From the balanced scorecard to the project portfolio
Roberto Toledo Rodríguez, MBA, PMP,
Managing Director, Alpha Consultoria, Mexico D.F., Mexico
One of the main issues when selecting the projects to be executed as part of the organization's portfolio is if the project is aligned to the organization's strategic objectives. If this is not the case, there is a good chance the organization and its stakeholders will not get a proper return on their investment. This paper presents two tools that will help the strategic purposes to be fulfilled, to choose the right projects to be executed, and to ensure that they are properly aligned to the organization's strategic objectives.
Does the following dialogue sound familiar?
Carlos: With what resources?
James: That does not matter. That's a different problem; what matters is to be in the list.
Carlos: What is my project's net present value(NPV)?
James: I don't know, but it doesn't matter. We'll figure it out later, what matters is to be on the list.
Carlos: But, how does the project impact the set of projects?
James: I don't know. I'll see it later, what really matters now is to be on the list.
Carlos: How do we prioritize?
James: I don't know, but mine comes first.
James: Because it is mine, I hold seniority, and I am the boss!
It does not matter if the idea is good or not, if the project is aligned to the strategic objectives, if someone else's project would add more value to the organization—what counts is being on the list. The “list,” as it is called, is the organization's project portfolio. The project portfolio is defined as a collection of projects and/or programs and other related work, grouped to facilitate effective management of that work to meet strategic business objectives. The portfolio components (projects, programs, and other works) may not necessarily be interdependent or directly related, the issue they all have in common is the use of organizational resources, and the organization has to look for the best possible use of those resources. It should not be a matter of hierarchy.
Most organizations have plenty of great ideas on how to accomplish the strategic goals set by senior management; nevertheless, many of these ideas get stuck on endless feasibility analysis and not always the best projects are funded.
Portfolio Management (PPM)
Within the organizational context, PPM establishes the proper actions to accomplish strategic goals and objectives; it has direct inputs from the strategic planning process, and provides guidance for managing all authorized programs and projects, increasing their value and production capability. Project Management Institute (PMI)® establishes two Portfolio Management Process Groups for the execution: the Aligning Process Group and the Monitoring and Controlling Process Group. These are properly described in The Standard for Portfolio Management (PMI, 2008a).
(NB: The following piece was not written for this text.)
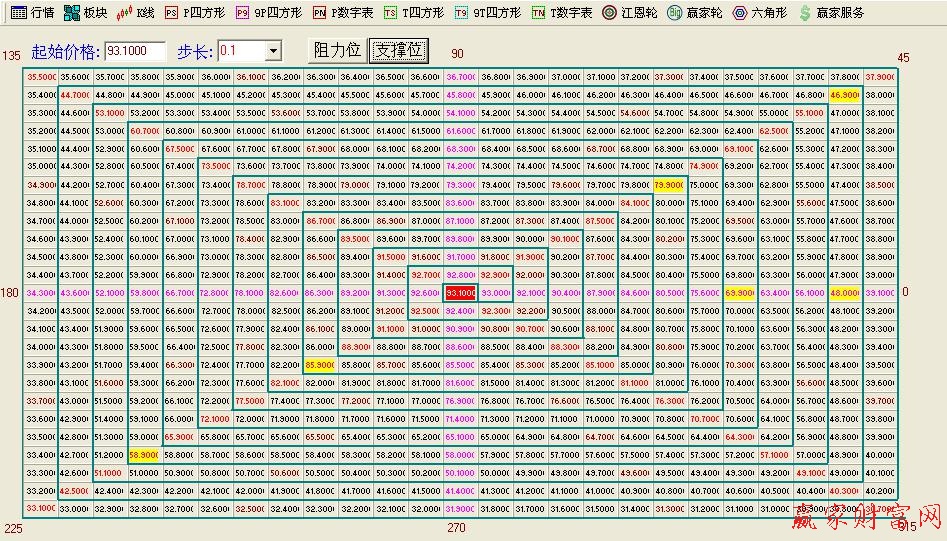This screenshot has height=541, width=947.
Task: Open 赢家服务 services
Action: tap(830, 13)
PPM establishes a dynamic balance between the processes of component prioritization, alignment and balance, with a constant input from the main stakeholders, and an involvement of risk assessment and response planning and execution. Constant communication with stakeholders is of paramount importance, because changes have to be fully understood in how they affect the whole portfolio; a single small change in one component may cause a gigantic change in other component if not properly evaluated and considered. PPM considers the effects of resource distribution as its main difference from program and project management, as well the importance of the strategic alignment, where the BSC provides the vital information for adequate performing of this process. Finally, PPM is most concerned with selecting the right work to be performed as opposed to performing the work right for every component (Soodek, 2008). Differences and coincidences among the three types of practices are shown in Exhibit 1, which is a modification of Table 1-1 in the Portfolio Standard (PMI, 2008a, p. 6; PMI, 2008b, p. 9).
Strategic planning is the process whereby the organization's vision and mission, plus the approach that will be adopted to achieving them during a certain period of time, are established by upper management.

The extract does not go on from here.